The first was last week.  We had the first viewing of our house.  Fortunately the cleaner was around to help get the place tidy.  There was a flurry of activity as items were thrown into cupboards and they probably won’t be found again until we eventually move for good.

(I now have two of those very large shopping bags full of paperwork and assorted detritus found and scooped off from the kitchen worktops that I really must sort out and file away properly.)

We made the house look spick and span leaving only a few areas with that “lived in” look.

At precisely 2pm as expected the prospective buyers arrived, an encouraging  sign.  The viewing itself seemed to go alright.  I pointed out all the wonderful features of the house and enthused about how happy we had been there explaining the circumstances behind the sale.  I’ve been watching “Location, Location, Location” on the telly, I can talk about the potential my house had to offer as well as Phil and Kirsty could!

They seemed genuinely interested, delighting in the period features and even enquired about the possibility of a second viewing.  However the feedback I later received from the estate agents was less than complimentary.

I had been getting my hopes up; looking with more urgency at the houses for sale in the area I wanted to be.  I was even looking seriously at the descriptions and room sizes, assessing whether my furniture would fit in.

Now all hopes were dashed and my mood once again slumped.

It had all been so different the week before when I had received a very different rejection.

I would very much like to publish my blog.  I’d like to think my words could help others in a similar situation as well as offer an insight into the grieving process.

To that end I applied to an organisation for a writing award, both financial and offering help networking with agents and publishers.

I’d even planned my outfit for the award ceremony and imagined talking to potential agents.  I am such a daydreamer.

Anyway it wasn’t meant to be but the rejection letter was far from the standard terse rebuff of “thanks but no thanks”!  I was commended on “tackling such a difficult subject matter”, not of my choosing I can assure you but something I have felt called to write since Andrew died.  I was also told my writing was “accessible”, always good to know you are not writing complete gobble-de-gook! 
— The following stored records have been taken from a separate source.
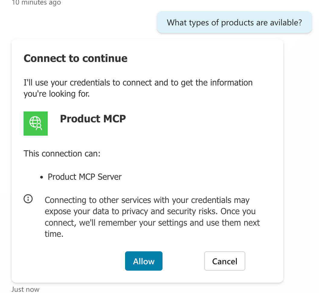Select the 'Product MCP Server' list item
319x293 pixels.
coord(85,177)
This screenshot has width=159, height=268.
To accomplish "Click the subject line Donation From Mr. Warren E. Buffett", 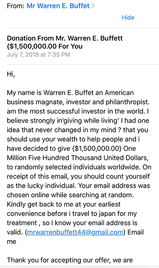I will 65,38.
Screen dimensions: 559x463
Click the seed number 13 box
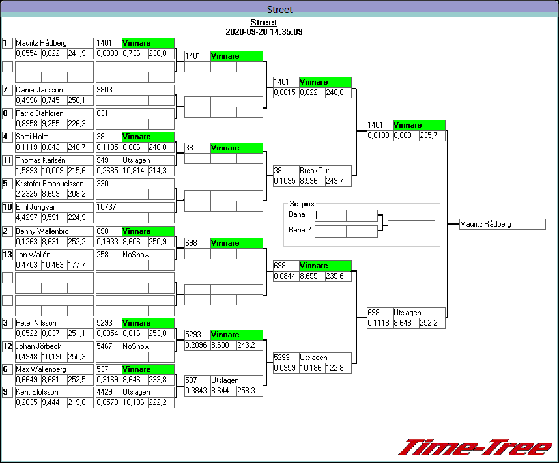(7, 255)
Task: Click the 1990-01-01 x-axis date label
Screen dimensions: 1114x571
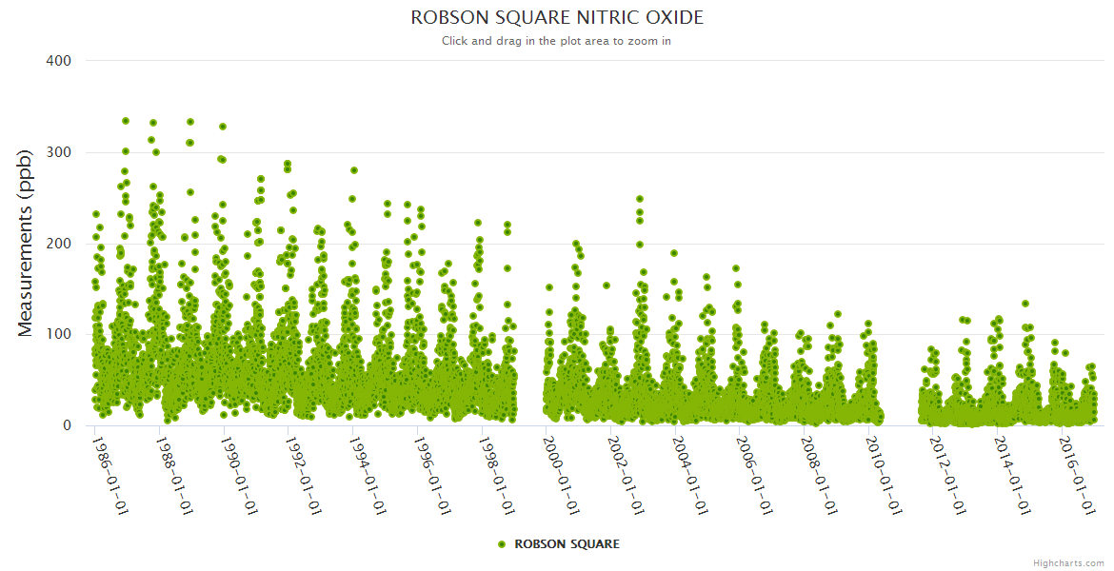Action: [x=239, y=475]
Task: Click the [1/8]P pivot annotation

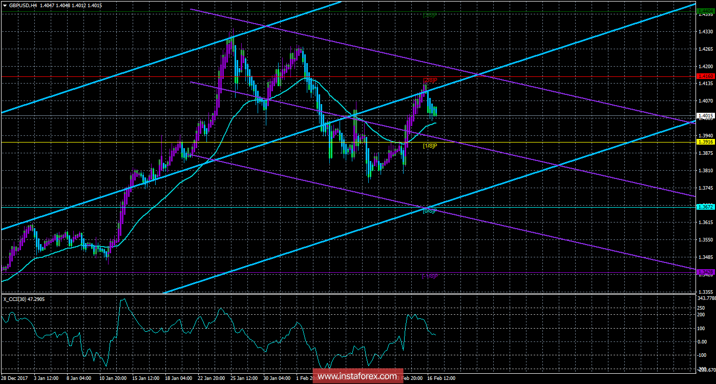Action: coord(429,145)
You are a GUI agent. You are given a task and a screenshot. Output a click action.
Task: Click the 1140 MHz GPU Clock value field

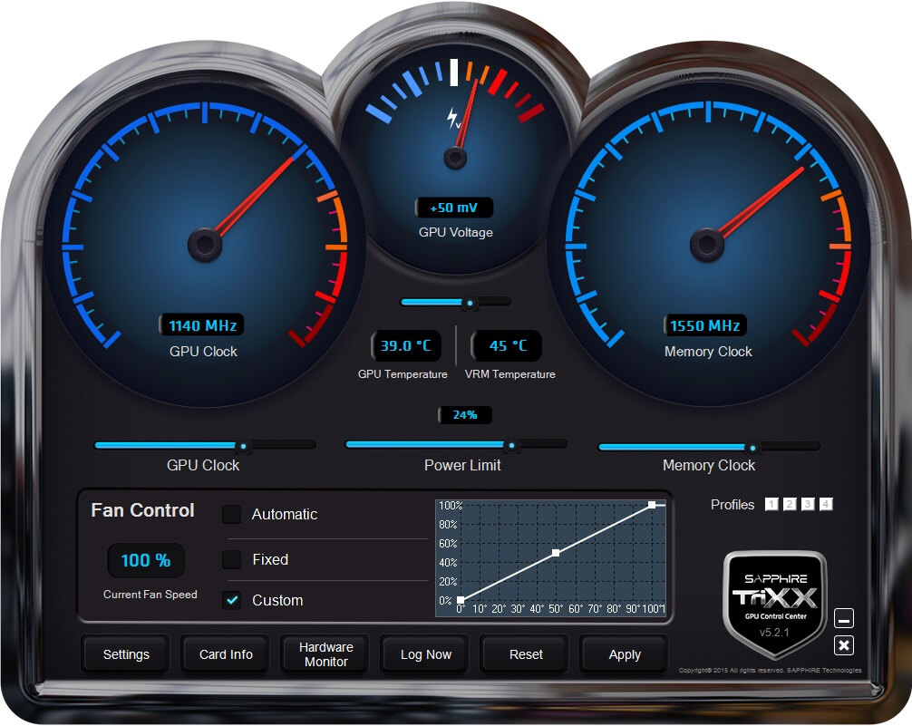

They advised me to “keep working on this manuscript with a view to resubmitting in the future”.

It didn’t feel like I’d got a rejection letter in my hand but one that affirmed this is what I should be doing.  I will carry on, there is more to write, not that I have any idea where this is going or where or when it will end.

Writing helps; it clears my head and focuses my thoughts.  At the end of the day it may never actually make it into print.  Just like the artwork I produced for our church art exhibition that I wrote about earlier in the week, sitting here typing is cathartic and maybe that is enough?

But you are reading this, some of you have stuck faithfully with me from the beginning and I value your support and encouragement.  I pray you have got something from my words that I have helped you in some way.  Perhaps this is something you will come back sometime in the future to in your own time of grief.  It’s a sad fact of life that we all experience it one way or another.  I will still be here – well unless computers and blogs are superseded and obsolete.

But I wasn’t finished with my thoughts of rejection.  God once more had the final word to add.

It happened when I was looking round our church art exhibition.  The title was “Living Stones” but it had completely slipped my mind as to where the phrase came from.

As I wandered round looking at the wonderful creations I came across a pencil drawing of a brick wall and growing from between the bricks was a beautiful rose with two hearts at the centre.  It was drawn by a young teenager in the church.

There as the mortar holding the bricks together were the words I needed to read. 

As you come to him, the living Stone—rejected by humans but chosen by God and precious to him— you also, like living stones, are being built into a spiritual house to be a holy priesthood, offering spiritual sacrifices acceptable to God through Jesus Christ.  1 Peter 2:4-6

Rejection is never easy even when people let you down gently with their constructive comments.  There is a sting of pain when the words are negative.  But Jesus knew all about rejection and suffered far worse and yet he was raised much higher.

That’s the encouragement I need to keep on writing, to keep dreaming that I have a future and this stage of my life is only temporary.

God has chosen me and holds me in the palm of his hand; he has set my feet on the solid rock of Jesus.  Hopefully there I will grow like a beautiful flower.